[Dataset entries]
--- --- ---

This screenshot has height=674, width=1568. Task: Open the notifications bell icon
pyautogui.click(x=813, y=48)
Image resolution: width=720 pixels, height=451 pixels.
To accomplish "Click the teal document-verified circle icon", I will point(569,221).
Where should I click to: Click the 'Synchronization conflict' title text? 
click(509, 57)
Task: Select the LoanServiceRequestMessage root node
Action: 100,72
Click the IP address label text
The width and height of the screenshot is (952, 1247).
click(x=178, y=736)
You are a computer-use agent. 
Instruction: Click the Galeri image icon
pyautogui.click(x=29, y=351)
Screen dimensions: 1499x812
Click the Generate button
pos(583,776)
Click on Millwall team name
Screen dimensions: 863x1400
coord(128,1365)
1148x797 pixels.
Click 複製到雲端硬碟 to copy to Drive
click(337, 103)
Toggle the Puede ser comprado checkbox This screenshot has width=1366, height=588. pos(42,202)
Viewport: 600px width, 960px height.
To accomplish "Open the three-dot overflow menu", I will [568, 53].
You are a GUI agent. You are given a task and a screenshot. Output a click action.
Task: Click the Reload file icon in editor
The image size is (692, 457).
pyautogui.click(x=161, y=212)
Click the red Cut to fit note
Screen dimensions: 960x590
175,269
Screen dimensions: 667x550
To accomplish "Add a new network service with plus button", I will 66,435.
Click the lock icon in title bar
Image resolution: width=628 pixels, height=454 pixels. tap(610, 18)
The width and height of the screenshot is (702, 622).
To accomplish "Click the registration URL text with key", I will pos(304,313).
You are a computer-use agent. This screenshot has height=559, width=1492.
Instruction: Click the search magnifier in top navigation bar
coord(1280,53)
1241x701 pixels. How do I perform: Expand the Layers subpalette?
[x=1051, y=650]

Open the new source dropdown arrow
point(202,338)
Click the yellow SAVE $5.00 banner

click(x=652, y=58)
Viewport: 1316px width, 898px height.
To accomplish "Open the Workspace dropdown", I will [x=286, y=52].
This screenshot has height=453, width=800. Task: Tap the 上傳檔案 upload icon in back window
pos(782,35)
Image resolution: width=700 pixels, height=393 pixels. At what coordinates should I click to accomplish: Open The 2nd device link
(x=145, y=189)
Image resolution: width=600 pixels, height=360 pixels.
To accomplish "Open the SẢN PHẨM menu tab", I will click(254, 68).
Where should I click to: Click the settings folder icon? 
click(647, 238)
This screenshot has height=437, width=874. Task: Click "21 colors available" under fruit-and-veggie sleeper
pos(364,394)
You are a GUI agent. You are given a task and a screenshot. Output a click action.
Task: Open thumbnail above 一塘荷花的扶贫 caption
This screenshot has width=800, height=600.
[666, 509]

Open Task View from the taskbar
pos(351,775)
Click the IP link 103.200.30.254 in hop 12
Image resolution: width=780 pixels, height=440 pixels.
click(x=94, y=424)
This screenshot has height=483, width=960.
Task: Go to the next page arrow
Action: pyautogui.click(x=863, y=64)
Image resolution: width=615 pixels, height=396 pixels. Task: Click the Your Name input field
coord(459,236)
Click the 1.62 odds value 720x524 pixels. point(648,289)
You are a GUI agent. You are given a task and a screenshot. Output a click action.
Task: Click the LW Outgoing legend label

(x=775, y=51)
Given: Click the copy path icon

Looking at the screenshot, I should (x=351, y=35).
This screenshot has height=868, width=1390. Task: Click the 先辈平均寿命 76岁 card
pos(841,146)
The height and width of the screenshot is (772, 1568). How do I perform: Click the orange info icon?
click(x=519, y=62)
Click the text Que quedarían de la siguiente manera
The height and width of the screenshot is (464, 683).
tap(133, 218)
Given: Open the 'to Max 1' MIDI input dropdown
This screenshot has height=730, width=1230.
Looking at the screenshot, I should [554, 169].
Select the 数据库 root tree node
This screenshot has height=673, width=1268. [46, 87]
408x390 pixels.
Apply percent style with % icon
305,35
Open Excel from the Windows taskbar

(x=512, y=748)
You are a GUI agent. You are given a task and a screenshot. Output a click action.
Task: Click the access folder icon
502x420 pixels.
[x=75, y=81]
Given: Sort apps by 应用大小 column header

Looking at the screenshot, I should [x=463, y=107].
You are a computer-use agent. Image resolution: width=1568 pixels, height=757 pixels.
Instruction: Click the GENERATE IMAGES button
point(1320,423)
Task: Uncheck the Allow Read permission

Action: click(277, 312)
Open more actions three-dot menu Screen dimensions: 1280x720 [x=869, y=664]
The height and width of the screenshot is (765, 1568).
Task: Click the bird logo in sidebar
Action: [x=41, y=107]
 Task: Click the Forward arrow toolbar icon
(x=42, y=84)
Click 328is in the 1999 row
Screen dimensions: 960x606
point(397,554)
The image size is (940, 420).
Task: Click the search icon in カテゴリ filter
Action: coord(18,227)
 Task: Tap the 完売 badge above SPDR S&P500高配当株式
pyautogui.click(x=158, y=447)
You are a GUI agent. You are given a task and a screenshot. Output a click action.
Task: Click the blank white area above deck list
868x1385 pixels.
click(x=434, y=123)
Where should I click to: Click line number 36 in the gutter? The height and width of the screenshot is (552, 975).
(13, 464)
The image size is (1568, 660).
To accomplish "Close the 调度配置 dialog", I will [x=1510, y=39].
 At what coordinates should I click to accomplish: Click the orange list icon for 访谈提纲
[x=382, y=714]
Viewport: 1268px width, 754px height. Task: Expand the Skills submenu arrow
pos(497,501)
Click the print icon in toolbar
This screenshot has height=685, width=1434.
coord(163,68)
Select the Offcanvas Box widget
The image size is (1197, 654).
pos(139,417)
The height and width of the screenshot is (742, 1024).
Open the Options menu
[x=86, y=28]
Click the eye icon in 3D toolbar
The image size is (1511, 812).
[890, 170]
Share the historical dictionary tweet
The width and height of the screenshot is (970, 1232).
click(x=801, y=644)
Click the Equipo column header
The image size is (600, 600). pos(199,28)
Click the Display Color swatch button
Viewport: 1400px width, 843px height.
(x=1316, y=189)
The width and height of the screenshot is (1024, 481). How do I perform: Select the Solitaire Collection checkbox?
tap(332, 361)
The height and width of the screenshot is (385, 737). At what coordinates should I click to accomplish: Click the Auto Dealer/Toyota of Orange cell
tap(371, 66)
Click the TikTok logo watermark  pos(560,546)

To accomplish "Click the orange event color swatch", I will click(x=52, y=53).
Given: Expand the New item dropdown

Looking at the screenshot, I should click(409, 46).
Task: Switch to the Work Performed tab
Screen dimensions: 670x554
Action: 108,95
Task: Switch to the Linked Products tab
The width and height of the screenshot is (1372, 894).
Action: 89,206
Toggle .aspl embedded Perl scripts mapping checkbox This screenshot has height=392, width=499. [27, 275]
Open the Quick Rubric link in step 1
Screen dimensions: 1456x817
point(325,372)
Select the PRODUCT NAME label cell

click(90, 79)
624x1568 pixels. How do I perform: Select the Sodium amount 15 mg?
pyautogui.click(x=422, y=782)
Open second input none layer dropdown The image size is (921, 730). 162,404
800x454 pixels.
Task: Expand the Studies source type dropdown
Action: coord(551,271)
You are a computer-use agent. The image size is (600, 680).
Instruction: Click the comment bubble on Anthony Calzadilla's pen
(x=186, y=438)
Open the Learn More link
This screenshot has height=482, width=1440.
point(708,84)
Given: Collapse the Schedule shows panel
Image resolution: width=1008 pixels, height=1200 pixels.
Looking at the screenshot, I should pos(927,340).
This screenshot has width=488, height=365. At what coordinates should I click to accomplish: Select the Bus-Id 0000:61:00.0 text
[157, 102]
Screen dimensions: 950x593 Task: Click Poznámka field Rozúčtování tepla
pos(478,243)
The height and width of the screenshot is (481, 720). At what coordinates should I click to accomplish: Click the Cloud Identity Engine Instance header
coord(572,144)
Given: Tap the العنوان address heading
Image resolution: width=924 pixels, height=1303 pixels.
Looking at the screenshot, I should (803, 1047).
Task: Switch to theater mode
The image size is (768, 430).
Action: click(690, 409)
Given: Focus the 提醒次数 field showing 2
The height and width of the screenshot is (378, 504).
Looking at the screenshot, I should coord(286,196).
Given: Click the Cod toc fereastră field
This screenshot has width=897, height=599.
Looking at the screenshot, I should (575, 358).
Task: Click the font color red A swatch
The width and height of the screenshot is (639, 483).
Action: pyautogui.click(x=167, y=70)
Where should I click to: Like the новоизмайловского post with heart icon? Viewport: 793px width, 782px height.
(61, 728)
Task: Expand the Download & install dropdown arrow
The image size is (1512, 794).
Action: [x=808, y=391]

--- --- ---

• _Task instructions_: Among the entries above, copy exactly only the lines starting with the one containing "Where should I click to: Click line" and going through the one containing "Click the eye icon in 3D toolbar", both ends included.

• _Task solution_:
Where should I click to: Click line number 36 in the gutter? The height and width of the screenshot is (552, 975).
(13, 464)
The image size is (1568, 660).
To accomplish "Close the 调度配置 dialog", I will [x=1510, y=39].
 At what coordinates should I click to accomplish: Click the orange list icon for 访谈提纲
[x=382, y=714]
Viewport: 1268px width, 754px height. Task: Expand the Skills submenu arrow
pos(497,501)
Click the print icon in toolbar
This screenshot has height=685, width=1434.
coord(163,68)
Select the Offcanvas Box widget
The image size is (1197, 654).
pos(139,417)
The height and width of the screenshot is (742, 1024).
Open the Options menu
[x=86, y=28]
Click the eye icon in 3D toolbar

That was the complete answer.